As more and more tenants continue to show interest in the area, landlords are responding with higher rents. The average direct asking rental rate in the CBD currently stands at $37.25 per-square-foot—an increase compared to the $37 per-square-foot posted in the first quarter, Colliers research showed. The average asking rate in total increased by 4.17 percent from this time last year.
A relocation that shook the city
The largest deal of the quarter also happens to be the largest new deal since 2012. McDonald’s announced plans to relocate its Oak Brook-based headquarters to Sterling Bay’s new 608,000-square-foot office build-to-suit development at 1045 W. Randolph in River West. The burger-chain will occupy 486,400 square feet at the building, which will break ground in September 2016 at the site of Oprah Winfrey’s former Harpo Studios.
McDonald’s announced in June 2016 that it plans to move its corporate headquarters along with its Hamburger University, a state-of-the-art learning center for the company’s future leaders and employees, to the new space by spring 2018.
This move was a big one for the Fulton market submarket as it was able to lure the headquarters away from the traditional office buildings in Chicago’s core submarkets. Colliers said that by landing McDonald’s, Fulton Market solidified its status as Chicago’s hottest emerging submarket and proved that companies are willing to move into the trendy neighborhood despite its peripheral location.
Following McDonalds’ new lease at 1045 W. Randolph, Constellation Brands and Beam Suntory also signed big leases in the second quarter.

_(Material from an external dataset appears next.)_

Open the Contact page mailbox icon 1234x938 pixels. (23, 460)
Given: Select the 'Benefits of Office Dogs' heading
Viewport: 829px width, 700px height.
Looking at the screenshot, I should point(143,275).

Constellation Brands is in final negotiations for a 133,000-square-foot lease at 131 S. Dearborn, relocating from their space down the street at 1 S. Dearborn.
In addition, Beam Suntory topped the charts for largest sublease in the second quarter. The company subleased 112,803 square feet at Motorola Solutions’ former space at the Merchandise Mart.
Subleases in the second quarter increased by 124,058 square feet, bringing the total of sublease space available to 3.82 million square feet. MBRE research shows that four large blocks of sublease space hit the market. Those include GE Healthcare’s space at 500 W. Monroe; GE Capital Rail Service’s space at 161 N. Clark; Google’s space at 1000 W. Fulton; and Avant Credit’s space at 225 W. Randolph.
The firm identified at least 40 tenants actively seeking 50,000 square feet or more in the CBD.
Other notable deals contributing to the positive absorption in the CBD, include ConAgra’s 168,410 square feet at the Merchandise Mart; WeWork’s 112,088 square feet at 125 S. Clark, which will be known as The National; and Alvarez & Marshal RE Advisory Service’s 41,957 square feet at 540 W. Madison.
Looking ahead
If the second quarter of 2016 is any indication of how strong the market is, it’s very likely that we will continue to see it grow at a steady pace for the remainder of the year. MBRE said vacancy levels will remain low but are unlikely to decrease significantly.
The market expects to get a total of 4.4 million square feet of Class-A space in new construction within the coming years. Of that, 2.6 million will be delivered in 2017. If leasing activity continues at the current level, MBRE predicts that the market should remain stable through the remainder of 2016 and 2017.
It’s also expected that the market will get an additional 1.9 million square feet of inventory scheduled for 2018 completion. MBRE said that with the continuing suburban migration and the expansion of existing companies, the market should be able to absorb it. In addition, an important market indicator will be the developers’ ability to attract tenants to the 443,645-square-foot speculative office building at 625 W. Adams.